BRIEF: Give the stored data entries below as a JSON list of strings, with one string per line and no strings for blank lines.

Stored data entries:

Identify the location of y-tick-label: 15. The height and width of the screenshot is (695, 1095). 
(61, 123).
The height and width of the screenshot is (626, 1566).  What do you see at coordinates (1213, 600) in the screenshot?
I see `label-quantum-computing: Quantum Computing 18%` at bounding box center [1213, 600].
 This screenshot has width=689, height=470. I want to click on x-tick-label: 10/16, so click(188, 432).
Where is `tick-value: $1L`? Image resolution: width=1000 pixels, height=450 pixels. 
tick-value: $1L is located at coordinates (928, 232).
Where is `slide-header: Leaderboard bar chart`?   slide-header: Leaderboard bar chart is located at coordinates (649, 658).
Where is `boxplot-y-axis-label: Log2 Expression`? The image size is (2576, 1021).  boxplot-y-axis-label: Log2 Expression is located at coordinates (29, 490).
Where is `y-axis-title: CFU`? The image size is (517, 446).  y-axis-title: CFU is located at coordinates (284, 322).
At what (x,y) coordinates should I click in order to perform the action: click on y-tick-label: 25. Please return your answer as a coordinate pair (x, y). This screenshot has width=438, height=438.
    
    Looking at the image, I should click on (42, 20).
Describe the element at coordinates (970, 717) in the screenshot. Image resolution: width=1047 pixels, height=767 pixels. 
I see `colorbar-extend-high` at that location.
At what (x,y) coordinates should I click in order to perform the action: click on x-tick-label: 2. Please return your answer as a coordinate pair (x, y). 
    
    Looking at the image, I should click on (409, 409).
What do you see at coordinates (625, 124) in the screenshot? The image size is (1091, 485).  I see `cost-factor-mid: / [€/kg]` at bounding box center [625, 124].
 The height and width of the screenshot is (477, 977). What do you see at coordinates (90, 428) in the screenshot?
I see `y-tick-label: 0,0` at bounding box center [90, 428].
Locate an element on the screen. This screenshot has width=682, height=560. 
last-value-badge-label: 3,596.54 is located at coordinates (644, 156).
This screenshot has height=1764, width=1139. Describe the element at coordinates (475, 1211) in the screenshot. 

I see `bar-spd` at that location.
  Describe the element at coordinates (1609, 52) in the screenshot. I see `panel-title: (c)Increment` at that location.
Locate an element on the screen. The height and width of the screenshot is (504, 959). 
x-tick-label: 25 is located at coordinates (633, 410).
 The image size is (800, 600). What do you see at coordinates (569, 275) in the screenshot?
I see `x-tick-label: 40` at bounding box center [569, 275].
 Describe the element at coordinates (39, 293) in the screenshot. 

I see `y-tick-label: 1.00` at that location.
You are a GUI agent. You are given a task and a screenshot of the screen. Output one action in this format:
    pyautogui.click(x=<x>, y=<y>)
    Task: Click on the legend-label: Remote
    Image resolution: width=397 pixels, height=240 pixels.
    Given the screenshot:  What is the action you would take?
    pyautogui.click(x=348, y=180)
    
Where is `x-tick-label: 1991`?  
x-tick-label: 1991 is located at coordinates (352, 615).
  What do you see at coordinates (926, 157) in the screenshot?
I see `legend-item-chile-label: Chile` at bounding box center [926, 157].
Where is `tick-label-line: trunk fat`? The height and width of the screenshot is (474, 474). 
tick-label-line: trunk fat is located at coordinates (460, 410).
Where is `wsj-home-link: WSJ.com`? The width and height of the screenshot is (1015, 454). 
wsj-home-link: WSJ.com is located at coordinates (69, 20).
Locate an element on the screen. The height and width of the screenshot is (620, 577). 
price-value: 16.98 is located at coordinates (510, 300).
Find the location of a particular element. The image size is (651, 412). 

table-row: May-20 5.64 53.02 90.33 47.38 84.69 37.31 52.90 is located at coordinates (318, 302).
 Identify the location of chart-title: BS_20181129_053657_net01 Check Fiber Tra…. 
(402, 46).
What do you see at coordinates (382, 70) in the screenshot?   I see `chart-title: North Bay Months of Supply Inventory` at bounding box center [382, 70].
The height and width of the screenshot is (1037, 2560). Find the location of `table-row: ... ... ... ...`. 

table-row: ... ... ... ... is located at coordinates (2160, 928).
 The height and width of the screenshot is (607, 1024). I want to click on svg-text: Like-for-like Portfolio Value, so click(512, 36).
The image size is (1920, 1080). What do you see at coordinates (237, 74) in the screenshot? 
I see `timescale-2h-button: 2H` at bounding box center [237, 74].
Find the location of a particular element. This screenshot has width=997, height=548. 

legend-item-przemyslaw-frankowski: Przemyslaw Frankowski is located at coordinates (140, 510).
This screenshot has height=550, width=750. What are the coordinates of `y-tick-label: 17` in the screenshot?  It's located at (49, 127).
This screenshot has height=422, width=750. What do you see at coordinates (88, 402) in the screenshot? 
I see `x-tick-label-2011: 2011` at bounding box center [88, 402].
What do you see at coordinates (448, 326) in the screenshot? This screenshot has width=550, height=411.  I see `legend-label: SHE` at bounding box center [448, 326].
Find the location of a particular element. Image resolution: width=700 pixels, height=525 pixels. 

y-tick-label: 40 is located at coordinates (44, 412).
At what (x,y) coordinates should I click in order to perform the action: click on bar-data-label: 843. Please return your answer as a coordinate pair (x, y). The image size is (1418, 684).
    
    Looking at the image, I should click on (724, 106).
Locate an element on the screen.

TASK ANSWER:
[
  "Identify the location of y-tick-label: 15. The height and width of the screenshot is (695, 1095). ",
  "(61, 123).",
  "The height and width of the screenshot is (626, 1566).  What do you see at coordinates (1213, 600) in the screenshot?",
  "I see `label-quantum-computing: Quantum Computing 18%` at bounding box center [1213, 600].",
  " This screenshot has width=689, height=470. I want to click on x-tick-label: 10/16, so click(188, 432).",
  "Where is `tick-value: $1L`? Image resolution: width=1000 pixels, height=450 pixels. ",
  "tick-value: $1L is located at coordinates (928, 232).",
  "Where is `slide-header: Leaderboard bar chart`?   slide-header: Leaderboard bar chart is located at coordinates (649, 658).",
  "Where is `boxplot-y-axis-label: Log2 Expression`? The image size is (2576, 1021).  boxplot-y-axis-label: Log2 Expression is located at coordinates (29, 490).",
  "Where is `y-axis-title: CFU`? The image size is (517, 446).  y-axis-title: CFU is located at coordinates (284, 322).",
  "At what (x,y) coordinates should I click in order to perform the action: click on y-tick-label: 25. Please return your answer as a coordinate pair (x, y). This screenshot has width=438, height=438.",
  "    Looking at the image, I should click on (42, 20).",
  "Describe the element at coordinates (970, 717) in the screenshot. Image resolution: width=1047 pixels, height=767 pixels. ",
  "I see `colorbar-extend-high` at that location.",
  "At what (x,y) coordinates should I click in order to perform the action: click on x-tick-label: 2. Please return your answer as a coordinate pair (x, y). ",
  "    Looking at the image, I should click on (409, 409).",
  "What do you see at coordinates (625, 124) in the screenshot? The image size is (1091, 485).  I see `cost-factor-mid: / [€/kg]` at bounding box center [625, 124].",
  " The height and width of the screenshot is (477, 977). What do you see at coordinates (90, 428) in the screenshot?",
  "I see `y-tick-label: 0,0` at bounding box center [90, 428].",
  "Locate an element on the screen. This screenshot has width=682, height=560. ",
  "last-value-badge-label: 3,596.54 is located at coordinates (644, 156).",
  "This screenshot has height=1764, width=1139. Describe the element at coordinates (475, 1211) in the screenshot. ",
  "I see `bar-spd` at that location.",
  "  Describe the element at coordinates (1609, 52) in the screenshot. I see `panel-title: (c)Increment` at that location.",
  "Locate an element on the screen. The height and width of the screenshot is (504, 959). ",
  "x-tick-label: 25 is located at coordinates (633, 410).",
  " The image size is (800, 600). What do you see at coordinates (569, 275) in the screenshot?",
  "I see `x-tick-label: 40` at bounding box center [569, 275].",
  " Describe the element at coordinates (39, 293) in the screenshot. ",
  "I see `y-tick-label: 1.00` at that location.",
  "You are a GUI agent. You are given a task and a screenshot of the screen. Output one action in this format:",
  "    pyautogui.click(x=<x>, y=<y>)",
  "    Task: Click on the legend-label: Remote",
  "    Image resolution: width=397 pixels, height=240 pixels.",
  "    Given the screenshot:  What is the action you would take?",
  "    pyautogui.click(x=348, y=180)",
  "Where is `x-tick-label: 1991`?  ",
  "x-tick-label: 1991 is located at coordinates (352, 615).",
  "  What do you see at coordinates (926, 157) in the screenshot?",
  "I see `legend-item-chile-label: Chile` at bounding box center [926, 157].",
  "Where is `tick-label-line: trunk fat`? The height and width of the screenshot is (474, 474). ",
  "tick-label-line: trunk fat is located at coordinates (460, 410).",
  "Where is `wsj-home-link: WSJ.com`? The width and height of the screenshot is (1015, 454). ",
  "wsj-home-link: WSJ.com is located at coordinates (69, 20).",
  "Locate an element on the screen. The height and width of the screenshot is (620, 577). ",
  "price-value: 16.98 is located at coordinates (510, 300).",
  "Find the location of a particular element. The image size is (651, 412). ",
  "table-row: May-20 5.64 53.02 90.33 47.38 84.69 37.31 52.90 is located at coordinates (318, 302).",
  " Identify the location of chart-title: BS_20181129_053657_net01 Check Fiber Tra…. ",
  "(402, 46).",
  "What do you see at coordinates (382, 70) in the screenshot?   I see `chart-title: North Bay Months of Supply Inventory` at bounding box center [382, 70].",
  "The height and width of the screenshot is (1037, 2560). Find the location of `table-row: ... ... ... ...`. ",
  "table-row: ... ... ... ... is located at coordinates (2160, 928).",
  " The height and width of the screenshot is (607, 1024). I want to click on svg-text: Like-for-like Portfolio Value, so click(512, 36).",
  "The image size is (1920, 1080). What do you see at coordinates (237, 74) in the screenshot? ",
  "I see `timescale-2h-button: 2H` at bounding box center [237, 74].",
  "Find the location of a particular element. This screenshot has width=997, height=548. ",
  "legend-item-przemyslaw-frankowski: Przemyslaw Frankowski is located at coordinates (140, 510).",
  "This screenshot has height=550, width=750. What are the coordinates of `y-tick-label: 17` in the screenshot?  It's located at (49, 127).",
  "This screenshot has height=422, width=750. What do you see at coordinates (88, 402) in the screenshot? ",
  "I see `x-tick-label-2011: 2011` at bounding box center [88, 402].",
  "What do you see at coordinates (448, 326) in the screenshot? This screenshot has width=550, height=411.  I see `legend-label: SHE` at bounding box center [448, 326].",
  "Find the location of a particular element. Image resolution: width=700 pixels, height=525 pixels. ",
  "y-tick-label: 40 is located at coordinates (44, 412).",
  "At what (x,y) coordinates should I click in order to perform the action: click on bar-data-label: 843. Please return your answer as a coordinate pair (x, y). The image size is (1418, 684).",
  "    Looking at the image, I should click on (724, 106).",
  "Locate an element on the screen."
]